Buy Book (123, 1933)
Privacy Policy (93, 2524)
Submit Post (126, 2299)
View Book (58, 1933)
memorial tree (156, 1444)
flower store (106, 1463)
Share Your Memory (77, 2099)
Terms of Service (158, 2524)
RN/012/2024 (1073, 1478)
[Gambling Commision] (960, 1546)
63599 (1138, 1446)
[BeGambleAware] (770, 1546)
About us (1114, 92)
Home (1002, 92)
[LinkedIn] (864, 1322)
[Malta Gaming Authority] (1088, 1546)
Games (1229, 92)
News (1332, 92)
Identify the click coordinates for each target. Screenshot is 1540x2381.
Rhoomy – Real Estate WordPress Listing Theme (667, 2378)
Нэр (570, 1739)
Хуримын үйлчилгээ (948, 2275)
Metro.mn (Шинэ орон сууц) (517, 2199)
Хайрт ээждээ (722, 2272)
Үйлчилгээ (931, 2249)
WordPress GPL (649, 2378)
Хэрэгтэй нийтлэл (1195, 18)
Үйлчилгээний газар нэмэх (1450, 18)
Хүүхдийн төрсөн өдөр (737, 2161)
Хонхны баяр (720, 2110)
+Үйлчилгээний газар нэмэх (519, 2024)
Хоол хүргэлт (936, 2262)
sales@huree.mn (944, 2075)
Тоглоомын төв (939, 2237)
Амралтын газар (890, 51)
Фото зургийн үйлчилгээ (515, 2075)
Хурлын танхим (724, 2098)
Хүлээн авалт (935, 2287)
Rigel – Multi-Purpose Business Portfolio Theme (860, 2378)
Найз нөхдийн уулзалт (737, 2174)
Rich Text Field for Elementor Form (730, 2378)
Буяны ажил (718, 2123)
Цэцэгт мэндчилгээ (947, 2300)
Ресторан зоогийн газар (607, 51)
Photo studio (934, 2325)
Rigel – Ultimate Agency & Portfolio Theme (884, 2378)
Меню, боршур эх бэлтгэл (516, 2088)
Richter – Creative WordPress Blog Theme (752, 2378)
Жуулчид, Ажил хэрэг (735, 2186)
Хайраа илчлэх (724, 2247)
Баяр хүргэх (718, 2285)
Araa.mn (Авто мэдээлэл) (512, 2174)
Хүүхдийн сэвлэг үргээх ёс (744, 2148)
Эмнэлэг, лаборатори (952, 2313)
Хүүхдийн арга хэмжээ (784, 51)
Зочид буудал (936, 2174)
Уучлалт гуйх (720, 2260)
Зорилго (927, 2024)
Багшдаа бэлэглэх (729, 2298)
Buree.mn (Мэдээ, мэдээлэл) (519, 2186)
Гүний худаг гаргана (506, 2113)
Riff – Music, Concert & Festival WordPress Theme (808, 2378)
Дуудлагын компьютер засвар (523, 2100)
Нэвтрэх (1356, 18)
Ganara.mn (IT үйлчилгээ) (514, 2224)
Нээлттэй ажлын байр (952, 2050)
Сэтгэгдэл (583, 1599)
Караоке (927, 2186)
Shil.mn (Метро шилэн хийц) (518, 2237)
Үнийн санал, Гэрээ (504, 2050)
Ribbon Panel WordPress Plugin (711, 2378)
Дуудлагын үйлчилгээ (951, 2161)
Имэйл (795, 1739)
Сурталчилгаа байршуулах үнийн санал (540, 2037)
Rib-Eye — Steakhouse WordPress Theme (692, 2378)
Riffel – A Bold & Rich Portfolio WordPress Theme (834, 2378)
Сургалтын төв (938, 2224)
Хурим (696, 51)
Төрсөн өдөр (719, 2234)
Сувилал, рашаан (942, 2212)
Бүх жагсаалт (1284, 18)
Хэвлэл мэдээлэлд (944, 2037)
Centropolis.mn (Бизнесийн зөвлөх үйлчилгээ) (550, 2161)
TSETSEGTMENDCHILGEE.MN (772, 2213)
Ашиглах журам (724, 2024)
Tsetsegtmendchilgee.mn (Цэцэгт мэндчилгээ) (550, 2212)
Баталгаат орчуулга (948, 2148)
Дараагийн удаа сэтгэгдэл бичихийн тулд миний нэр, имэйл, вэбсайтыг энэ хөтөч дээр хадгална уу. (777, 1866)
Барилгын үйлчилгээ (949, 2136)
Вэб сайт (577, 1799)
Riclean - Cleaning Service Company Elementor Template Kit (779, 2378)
§ §
(Try it): Looking at the material above, please copy exactly every line from its first line through the line containing "News (1332, 92)", with both ends included and nothing else.

(Exercise answer):
Buy Book (123, 1933)
Privacy Policy (93, 2524)
Submit Post (126, 2299)
View Book (58, 1933)
memorial tree (156, 1444)
flower store (106, 1463)
Share Your Memory (77, 2099)
Terms of Service (158, 2524)
RN/012/2024 (1073, 1478)
[Gambling Commision] (960, 1546)
63599 (1138, 1446)
[BeGambleAware] (770, 1546)
About us (1114, 92)
Home (1002, 92)
[LinkedIn] (864, 1322)
[Malta Gaming Authority] (1088, 1546)
Games (1229, 92)
News (1332, 92)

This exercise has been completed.